Friday, February 22, 2019
Giorgos Lanthios | The Favourite
by Douglas Messerli
Deborah Davis and Tony McNamara (writers), Giorgos Lantios (director) The Favourite / 2018
As many critics and viewers with whom I communicated felt, Giorgos Lanthios' 2018 film, co-produced by companies from Ireland, the United Kingdom, and the USA, is a comic romp about two women, Sarah Churchill, Duchess of Marlborough (Rael Weisz) and Abigail Masham, later Baroness Masham (Emma Stone) who vie for the “love” of Anne, Queen of Great Britain (Olivia Colman).
Americans, the British, and evidently the Irish can’t get enough of the kind of “upstairs/downstairs” intrigue that this film, by the totally eccentric Greek director Lanthios, provides. Here it’s all evident, as Abigail, sold by her father to a German in a card game, comes filthily into Anne’s court (she literally falls into the dirty mud and pig-slough as she arrives after a long carriage ride). Witnessing, from her new position as a scullery-maid what is truly going on in this court, that Sarah is evidently sharing the bed of the ailing queen, creating a kind of lesbian relationship that might or might not have been the reality of the real Queen Anne.
It hardly matters, since once Lanthios, through the script by Deborah Davis and Tony McNamara takes us through an early 18th century romp filmed within the walls of the Hatfield House in Hertfordshire, and at Hampton Court Palace in Hampton Court, Surrey, we have entered another world which is beyond any concept of realism. This is perfect Downton Abbey territory, with far more treacherous behavior, as the two possible queen consorts battle it out with graceful bows, guns, and drugs. Abigail ultimately wins out over the almost masculinely powerful Sarah, and she shifts the power structure from the Tory-based demand for war with France to a more pacific retreat which will surely allow property owners in the United Kingdom to achieve greater wealth.
And it is delightful at times to see these two powerful lesbian-aligned women fight it out, particularly given the current issues of Brexit, where many of that country’s citizens want to cut off relationships with the rest of Europe as opposed to allowing a deep interrelationship with the continent with which they are divided only by their island isolation.

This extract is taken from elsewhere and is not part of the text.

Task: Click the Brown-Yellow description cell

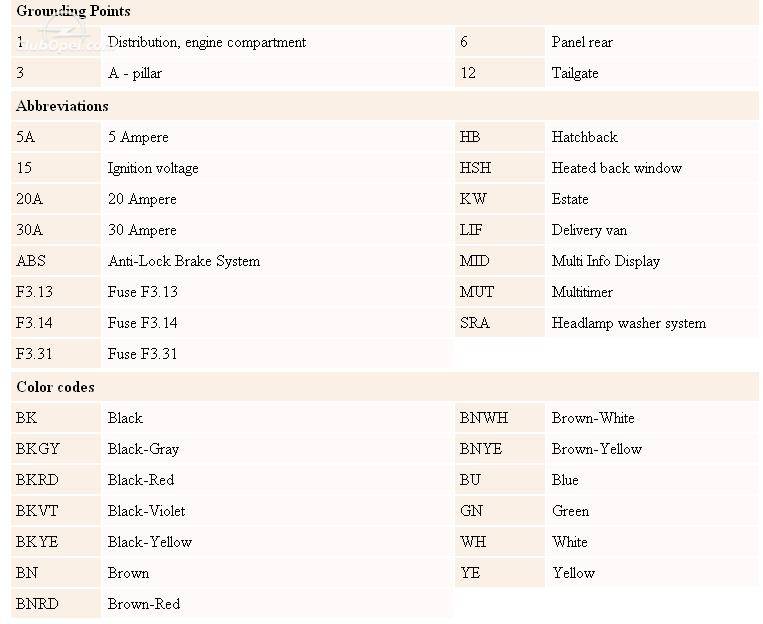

On the one side is Sarah, determined to conquer the European relationships, while on the other is the beautiful Abigail, who helps the Queen realize that the strategies of retreat might allow for better communication with the European continent. Given the historical context, I might argue that Abigail’s manipulation of the royal cunt (a word used quite often in this film) was highly beneficial.
The much-manipulated Queen, however, is not so certain—particularly when she observes the newly acclaimed Keeper of the Privy Purse pressing her shoe against the head of one of her 17 beloved rabbit bunnies, representing the same number of children whom she has had to suffer their deaths. Why, one must ask, did so many innocents die in her palace? Something is clearly rotten in the Palace of Whitehall in the heart of London.
Lanthios, accordingly, suggests a complete overthrow of the masculine world, where the males, dressed up in wigs, pale makeup, and rouged cheeks, are the true stereotypical feminine figures of this world, even if they still presume power. We know, through the back rooms of Queen Anne’s kitchens and bedroom, that they are truly mere pawns in the power-struggle they imagine themselves involved with. Anne shifts positions as her vagina is entertained. She may even regret her changing decisions, but we recognize them as realignments with her lesbian associates. In this matriarchically-dominated world, the men are only spokesmen for the queen’s transforming perceptions, which is one of the major delights of this film, which pretends, just for a few moments, that the issues of politics are truly controlled, in this instance, by women.
In a larger sense, what Lanthios is allowing us to perceive is a future we males have not quite imagined yet. Except that the world we might not even have imagined will surely not be controlled by terribly arthritically pained woman, who can barely read her occasional statements of major of government (which surely must remind us of another now famous government figure). Anne could hardly read her daily messages, and she made many of decisions based on the influence of her sexual liaisons. I believe that in this film Lanthios has got it quite right, even if we cannot, finally, truly like any of the figures involved in the society which he has presented.
None of his characters are nice people, none of them morally admirable. But then that is true in our own ruling leaders as well. And this film demonstrates just how sad that is—despite our utter enjoyment in watching how it might play out.
Los Angeles, February 22, 2019Reprinted from World Cinema Review (February 2019).